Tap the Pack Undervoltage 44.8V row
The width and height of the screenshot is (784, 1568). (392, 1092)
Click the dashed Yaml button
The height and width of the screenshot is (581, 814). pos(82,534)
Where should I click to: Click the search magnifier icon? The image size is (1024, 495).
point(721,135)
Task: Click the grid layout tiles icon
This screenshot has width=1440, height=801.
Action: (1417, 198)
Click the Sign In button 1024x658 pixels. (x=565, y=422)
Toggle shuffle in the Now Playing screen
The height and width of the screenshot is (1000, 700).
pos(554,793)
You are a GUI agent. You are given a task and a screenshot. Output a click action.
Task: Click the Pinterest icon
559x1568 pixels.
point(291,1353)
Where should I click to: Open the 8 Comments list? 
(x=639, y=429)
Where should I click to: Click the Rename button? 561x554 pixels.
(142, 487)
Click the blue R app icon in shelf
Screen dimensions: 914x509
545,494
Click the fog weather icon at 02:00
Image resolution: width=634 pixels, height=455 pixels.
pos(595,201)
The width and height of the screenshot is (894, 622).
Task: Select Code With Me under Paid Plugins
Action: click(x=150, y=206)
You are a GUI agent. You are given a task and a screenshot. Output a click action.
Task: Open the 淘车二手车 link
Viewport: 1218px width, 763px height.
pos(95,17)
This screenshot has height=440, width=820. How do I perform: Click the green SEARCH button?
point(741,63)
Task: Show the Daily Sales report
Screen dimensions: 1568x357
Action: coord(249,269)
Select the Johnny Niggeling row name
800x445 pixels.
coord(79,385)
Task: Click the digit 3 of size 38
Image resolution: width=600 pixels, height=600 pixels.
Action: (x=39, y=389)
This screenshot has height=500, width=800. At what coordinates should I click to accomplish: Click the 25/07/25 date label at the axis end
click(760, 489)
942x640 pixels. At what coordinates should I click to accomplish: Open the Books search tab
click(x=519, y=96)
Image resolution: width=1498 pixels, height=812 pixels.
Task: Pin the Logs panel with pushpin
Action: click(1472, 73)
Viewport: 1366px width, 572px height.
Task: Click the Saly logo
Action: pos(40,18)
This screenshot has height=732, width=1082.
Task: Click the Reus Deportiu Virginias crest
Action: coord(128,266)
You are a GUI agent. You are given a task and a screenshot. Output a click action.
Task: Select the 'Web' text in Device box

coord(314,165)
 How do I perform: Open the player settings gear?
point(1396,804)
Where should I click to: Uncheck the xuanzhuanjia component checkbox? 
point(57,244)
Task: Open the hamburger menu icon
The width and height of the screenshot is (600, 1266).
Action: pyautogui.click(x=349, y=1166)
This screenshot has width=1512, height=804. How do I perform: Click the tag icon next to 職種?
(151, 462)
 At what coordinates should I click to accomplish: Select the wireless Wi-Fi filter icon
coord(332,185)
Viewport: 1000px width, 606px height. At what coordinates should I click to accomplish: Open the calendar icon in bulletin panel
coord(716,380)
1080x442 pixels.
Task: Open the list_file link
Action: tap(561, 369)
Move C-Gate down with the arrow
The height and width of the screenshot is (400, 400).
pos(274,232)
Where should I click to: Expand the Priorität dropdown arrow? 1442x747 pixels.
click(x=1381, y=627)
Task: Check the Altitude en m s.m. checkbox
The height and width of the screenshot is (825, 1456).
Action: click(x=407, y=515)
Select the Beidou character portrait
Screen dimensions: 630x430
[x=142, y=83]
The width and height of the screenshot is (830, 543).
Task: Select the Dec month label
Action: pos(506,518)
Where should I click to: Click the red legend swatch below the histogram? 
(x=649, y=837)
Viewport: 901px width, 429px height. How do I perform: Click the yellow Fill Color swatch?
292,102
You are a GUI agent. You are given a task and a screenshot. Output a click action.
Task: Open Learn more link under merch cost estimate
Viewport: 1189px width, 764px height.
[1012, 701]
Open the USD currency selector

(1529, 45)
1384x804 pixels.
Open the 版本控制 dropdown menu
+--
→ **Activity**: Copy the lines above exactly, beginning at the line that has "559x1568 pixels." and stopping after the line that has "Task: Open the 淘车二手车 link", and omit the rest.

→ **Completed task**:
559x1568 pixels.
point(291,1353)
Where should I click to: Open the 8 Comments list? 
(x=639, y=429)
Where should I click to: Click the Rename button? 561x554 pixels.
(142, 487)
Click the blue R app icon in shelf
Screen dimensions: 914x509
545,494
Click the fog weather icon at 02:00
Image resolution: width=634 pixels, height=455 pixels.
pos(595,201)
The width and height of the screenshot is (894, 622).
Task: Select Code With Me under Paid Plugins
Action: click(x=150, y=206)
You are a GUI agent. You are given a task and a screenshot. Output a click action.
Task: Open the 淘车二手车 link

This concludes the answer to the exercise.